## Work to be completed
Skip all pictures. Set down only the lines starting at the line containing "This screenshot has height=819, width=1456." and running to the end of the listing.

Segment Start: Input records

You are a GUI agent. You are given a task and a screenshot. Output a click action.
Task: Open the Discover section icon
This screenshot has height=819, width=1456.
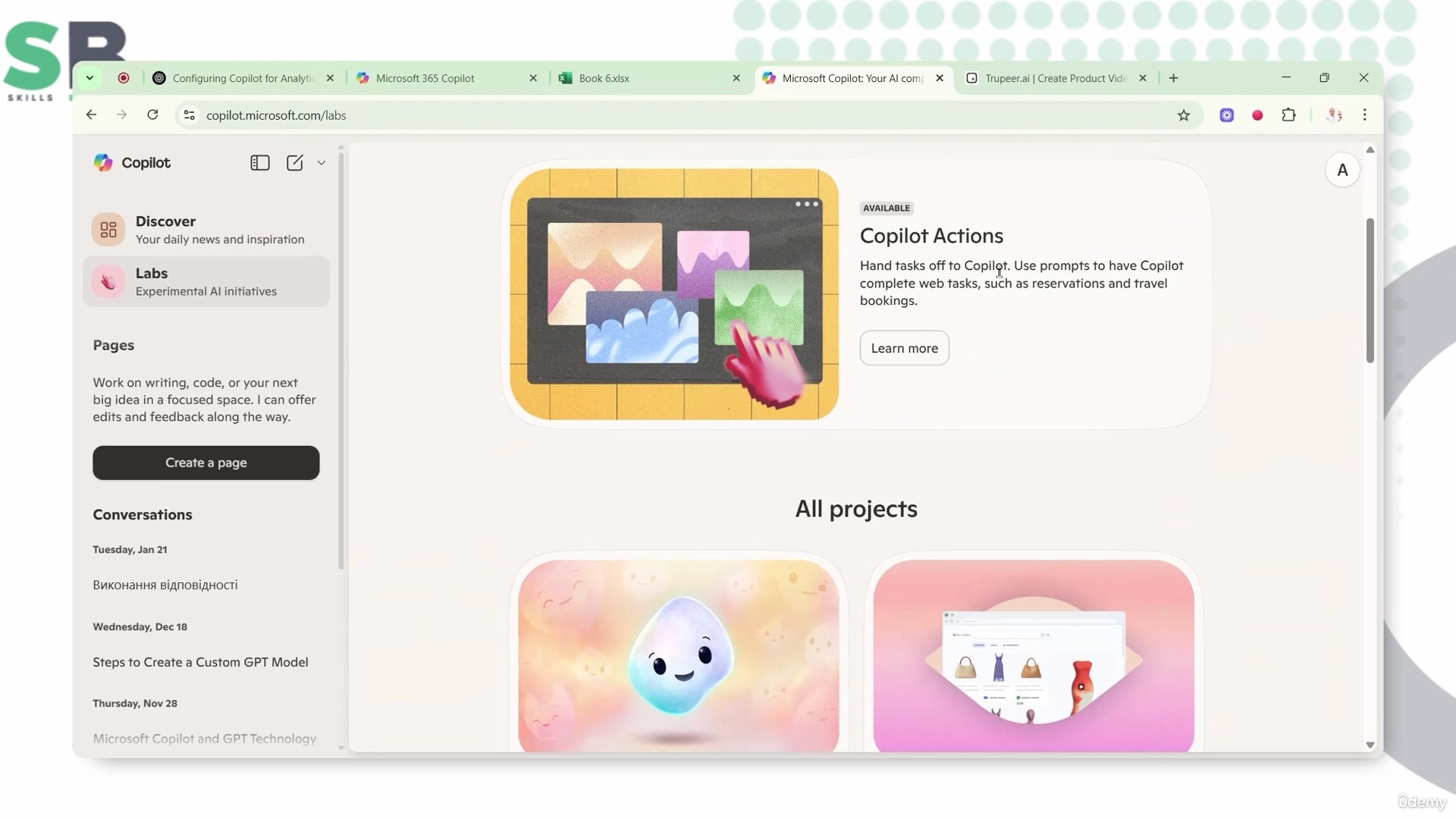pos(108,230)
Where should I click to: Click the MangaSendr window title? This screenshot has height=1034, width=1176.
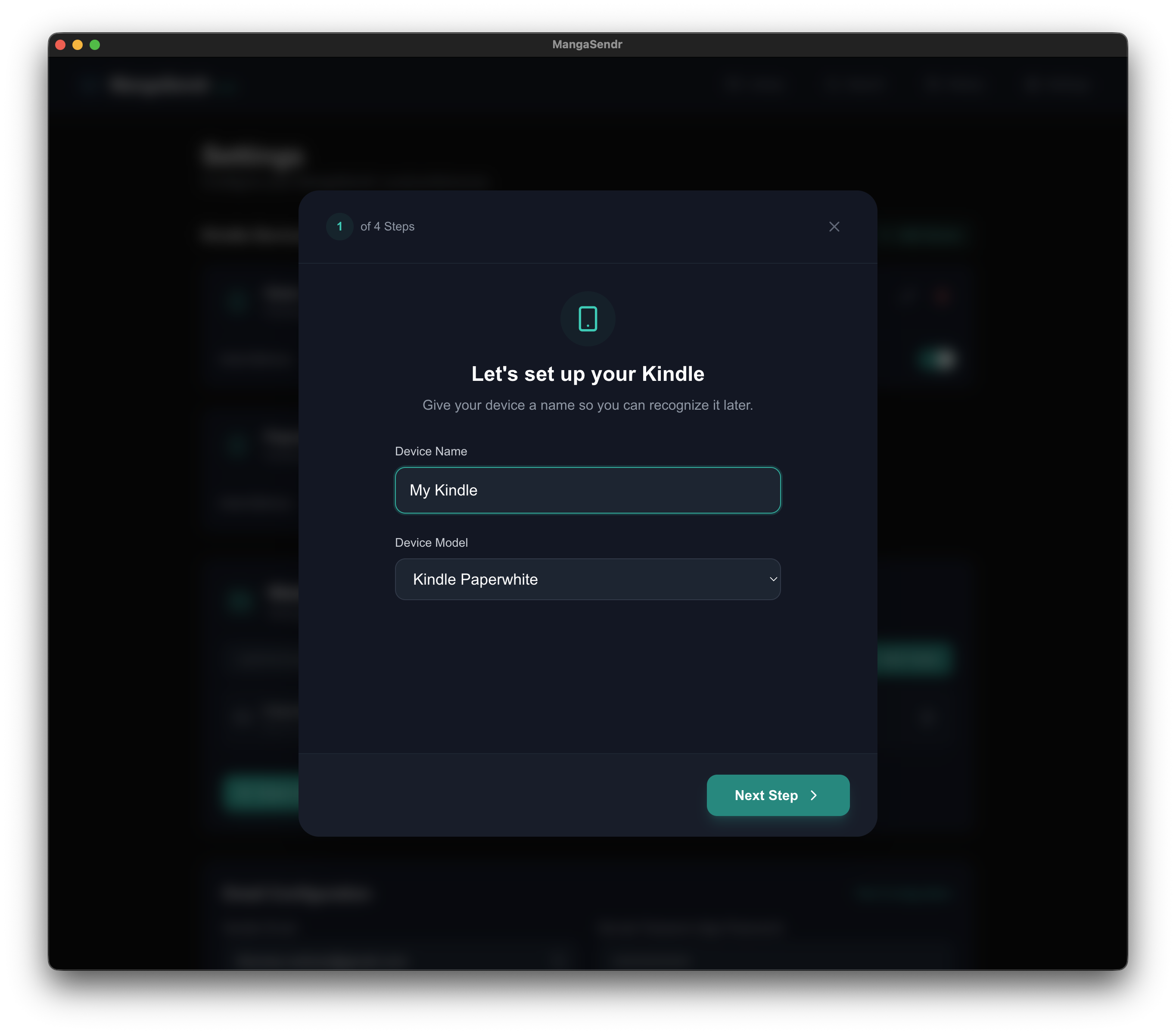(587, 44)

Segment End: Input records

## Output
This screenshot has height=819, width=1456.
pos(108,230)
Where should I click to: Click the MangaSendr window title? This screenshot has height=1034, width=1176.
(587, 44)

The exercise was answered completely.